When to Optimize Enumerating all possible plans Selection Pushdown - PDF document

When to Optimize Enumerating all possible plans Selection Pushdown Join Conversion Join Reordering Pick a Join Algo Which Plan is the Best? Always push down selections Always convert joins Which join order??? Which join algo? What makes a plan the best? Idea 2: IO Cost Idea 1: CPU Cost IO Cost Overview How do we measure IO Cost? Number of reads performed by each operator Number of writes performed by each operator What about communicating between operators? Assume operators can communicate with each other for free. Costs only include: The cost of materializing the data IF it needs to be materialized on disk The cost of reading the data back in IF it needs to be read back in. What else do we need? For some of these estimates, we’ll need to be able to estimate the size of each table (call the # of pages in R: |R|) Basic properties of the data: Key Columns Distribution of Values IO Costs File Scan (R) Number of IOs : |R| Selection ( σ (R)) Number of IOs : 0 (never need to materialize a selection) Index Lookup ( σ (R) where R is a file scan) Number of IOs for a Hash Index : | σ (R)| How big is this? Return to it later. Number of IOs for a B+Tree Index with directory pages of size B: | σ (R)| + log B (|R|) Projection ( π (R)) Number of IOs : 0 (never need to materialize a projection) Union Number of IOs : 0 (never need to materialize a BAG union — see distinct for set union) Sort ( τ (R)) — External Sort with B pages of memory

Number of IOs : ~2 • log B (|R| / 2) Cross-Product (R x S) — BNLJ with B pages of memory for blocking R Number of IOs : |S| + (|R| / B) • (|S|) Need to write all of S to disk once: |S| pages Repeat (|R| / B) times… Read B pages of data from source operator R: Free Join the block with the materialized data in S, one tuple at a time: |S| Join (R ⋈ S) — 1-pass Hash/Tree Join Number of IOs: 0 (entirely in-memory) Join (R ⋈ S) — 2-pass Hash Join Number of IOs: 2 • (|R| + |S|) Write all |R| and |S| to disk, bucketizing: |R| + |S| Read in each bucket: |R| + |S| Join ( τ (R) ⋈ τ (S)) — Sort/Merge Join Number of IOs: 0 + cost of the τ (S) (Merge step is free) Join (R ⋈ R.A = S.A S) — Index Nested Loop Join (assuming index on S) Number of IOs: |R| • [ cost of one index lookup: σ [const] = S.A (S) ] Each inner loop is basically one Index Scan Aggregation ( ɣ (R)) — In-memory Number of IOs: 0 Aggregation ( ɣ (R)) — On-Disk, Hash-Based Number of IOs: 2|R| Write each bucket out, read each bucket in Aggregation ( ɣ ( τ (R)) — On-Disk, Sort-Based Number of IOs: 0 + cost of τ (R) Distinct ( δ (R))— Works EXACTLY like Aggregation Cardinality (Size) Estimation Most of the operators are straightforward π (R), τ (R) : |R| R U S : |R| + |S| R x S : |R| * |S| R ⋈ S : Identical to σ (R x S)… Some are hard σ (R) ɣ (R) & δ (R) Selection : Compute Selectivity (or % tuples passed through) Generic (Default) Heuristic: Selectivity = 0.5 Works … mostly well 70% of the time.
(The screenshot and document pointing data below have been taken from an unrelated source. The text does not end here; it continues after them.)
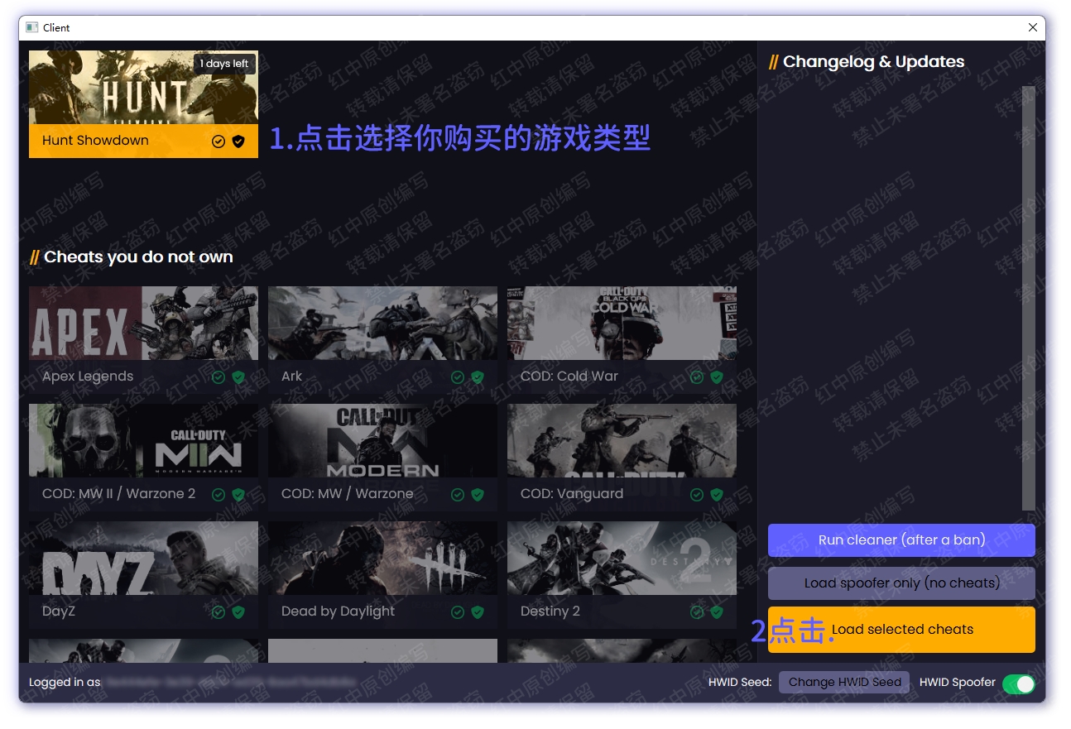Click Run cleaner (after a ban) button
This screenshot has height=729, width=1071.
901,540
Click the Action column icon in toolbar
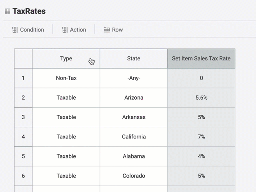Screen dimensions: 256x192 (64, 30)
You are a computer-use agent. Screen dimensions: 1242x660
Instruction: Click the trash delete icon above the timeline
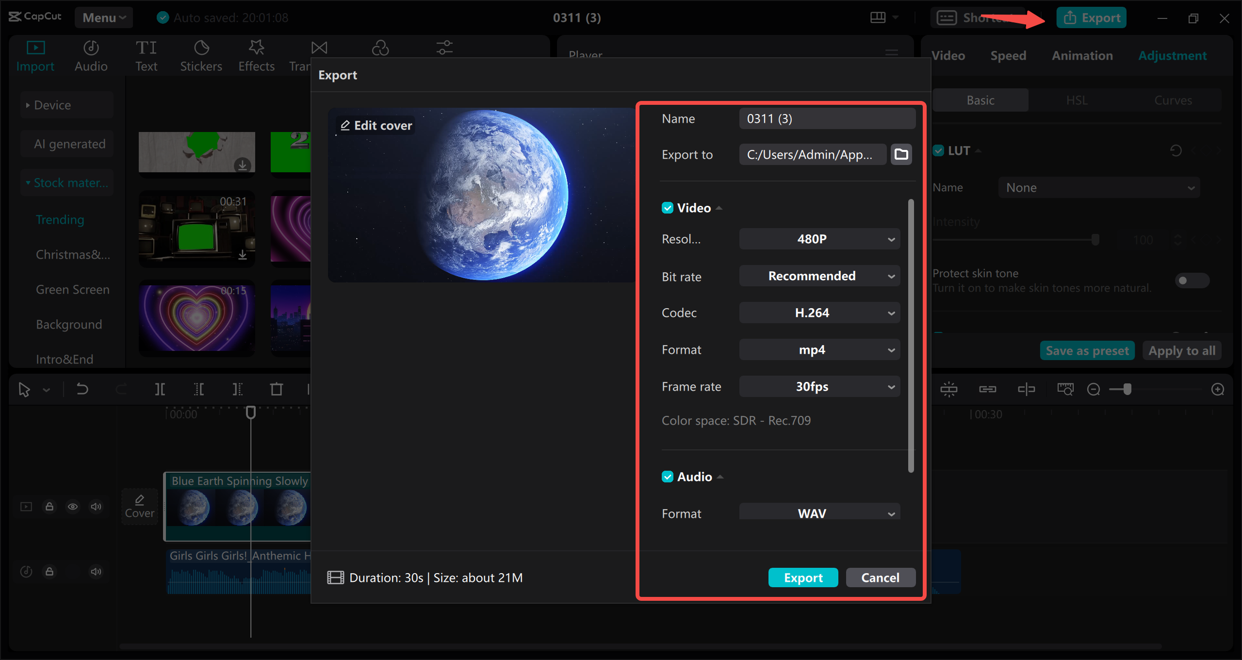tap(276, 389)
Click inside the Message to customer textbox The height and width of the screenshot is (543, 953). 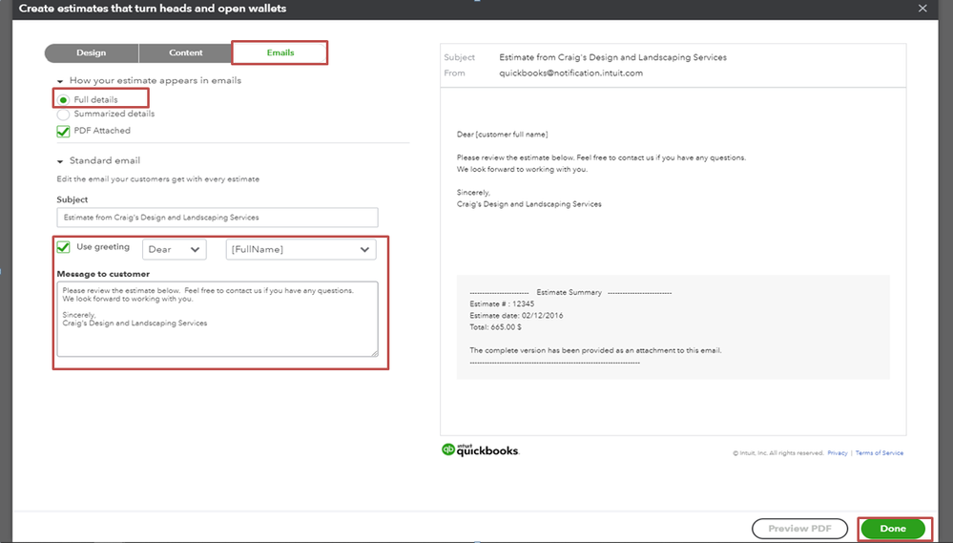tap(217, 319)
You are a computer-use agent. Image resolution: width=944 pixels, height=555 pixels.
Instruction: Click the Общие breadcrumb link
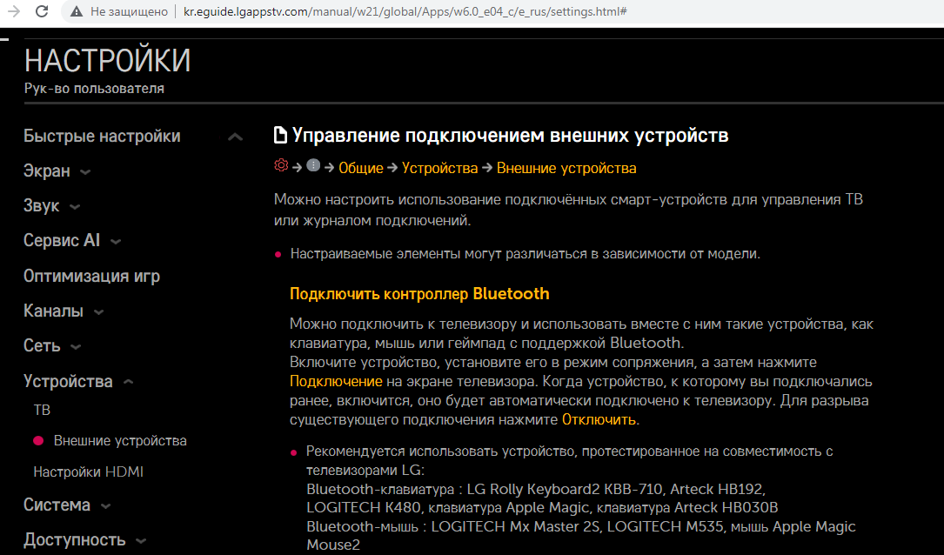(x=360, y=168)
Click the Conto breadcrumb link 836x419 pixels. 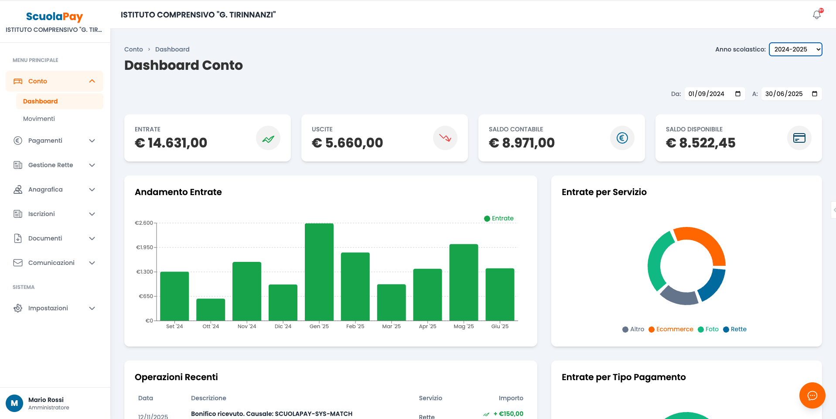point(133,49)
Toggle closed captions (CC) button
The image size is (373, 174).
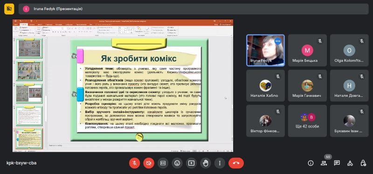point(163,163)
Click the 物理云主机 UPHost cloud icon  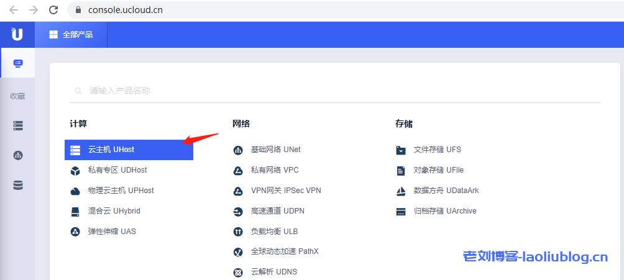point(75,191)
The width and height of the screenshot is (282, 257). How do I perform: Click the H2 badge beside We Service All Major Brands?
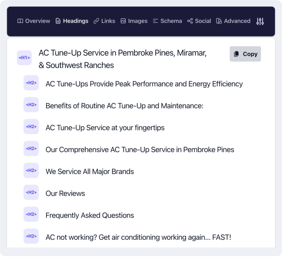[x=31, y=170]
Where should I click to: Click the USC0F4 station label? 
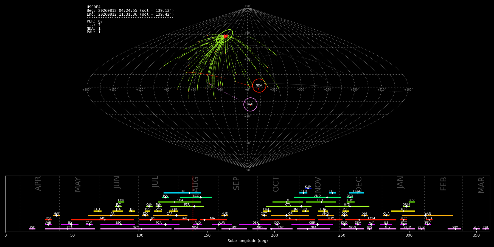94,7
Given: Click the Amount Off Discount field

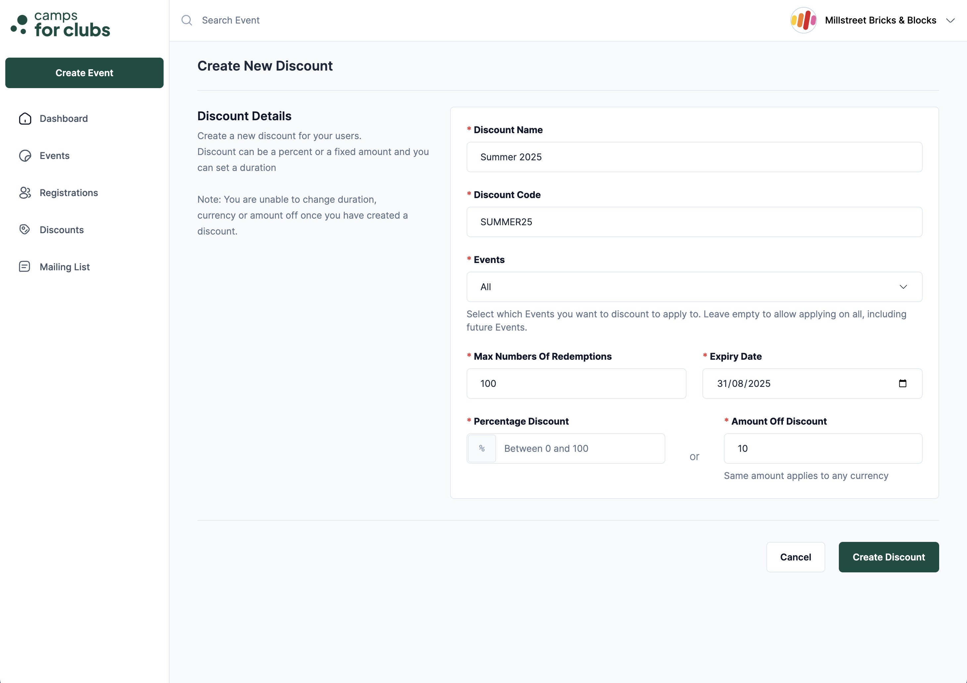Looking at the screenshot, I should [x=823, y=449].
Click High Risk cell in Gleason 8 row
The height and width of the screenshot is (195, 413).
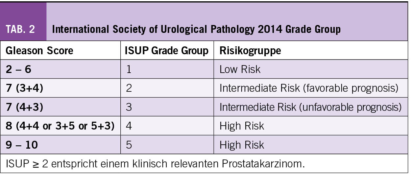(x=242, y=126)
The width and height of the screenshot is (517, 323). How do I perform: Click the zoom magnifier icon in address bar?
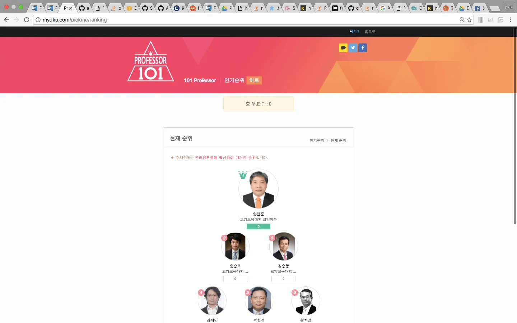coord(462,20)
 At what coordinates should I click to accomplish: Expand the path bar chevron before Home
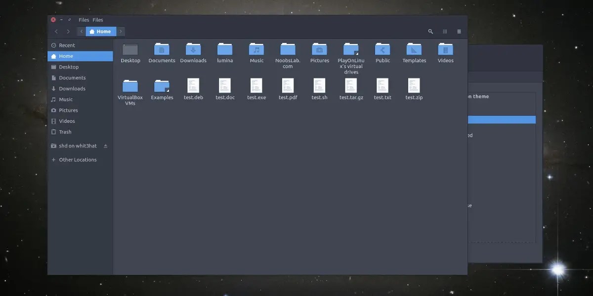coord(81,31)
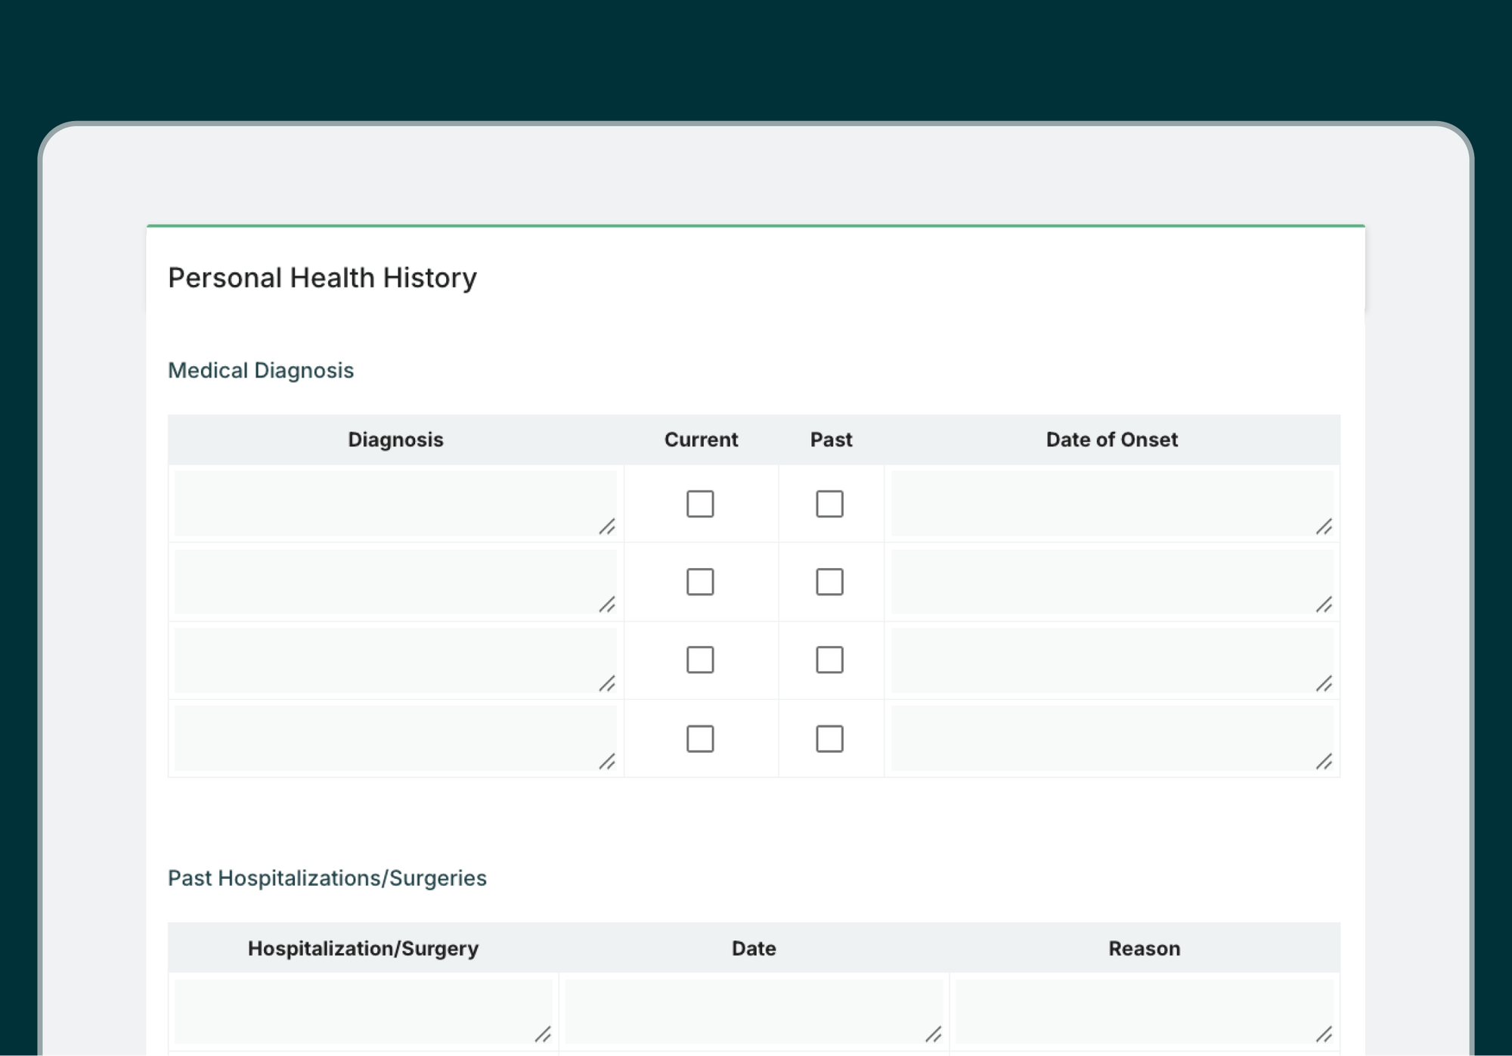Tick Past in the third diagnosis row

pos(829,660)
Very brittle and liable to break things Be wary : DBMSes actually do this! R.A = [Const] If R.A is a Key, then precisely 1 tuple passes through… given Idea : Collect stats: # of distinct values Selectivity = 1 / # of distinct values of R.A

Works well… but only for discrete data (Strings, Ints, Dates) Also gives you “Key” for free Also works for R.A in [List] R.A < [Const] (also works for others) Idea : Collect stats: Min/Max, and assume a uniform distribution of values Selectivity = ([Const] - Min) / (Max - Min) Works for continuous data (Floats) R.A = R.B (the Equijoin condition) Idea 1 : Assume no correlation Becomes identical to either R.A = const or R.B = const For each row, you’re testing whether R.B = Some specific, somewhat arbitrary value Both are an upper bound on the selectivity, so take whichever reduction gives you the lower value C1 AND C2 Assuming no correlation between C1 and C2: Selectivity(C1) • Selectivity(C2) Going more fancy: Histograms (See attached)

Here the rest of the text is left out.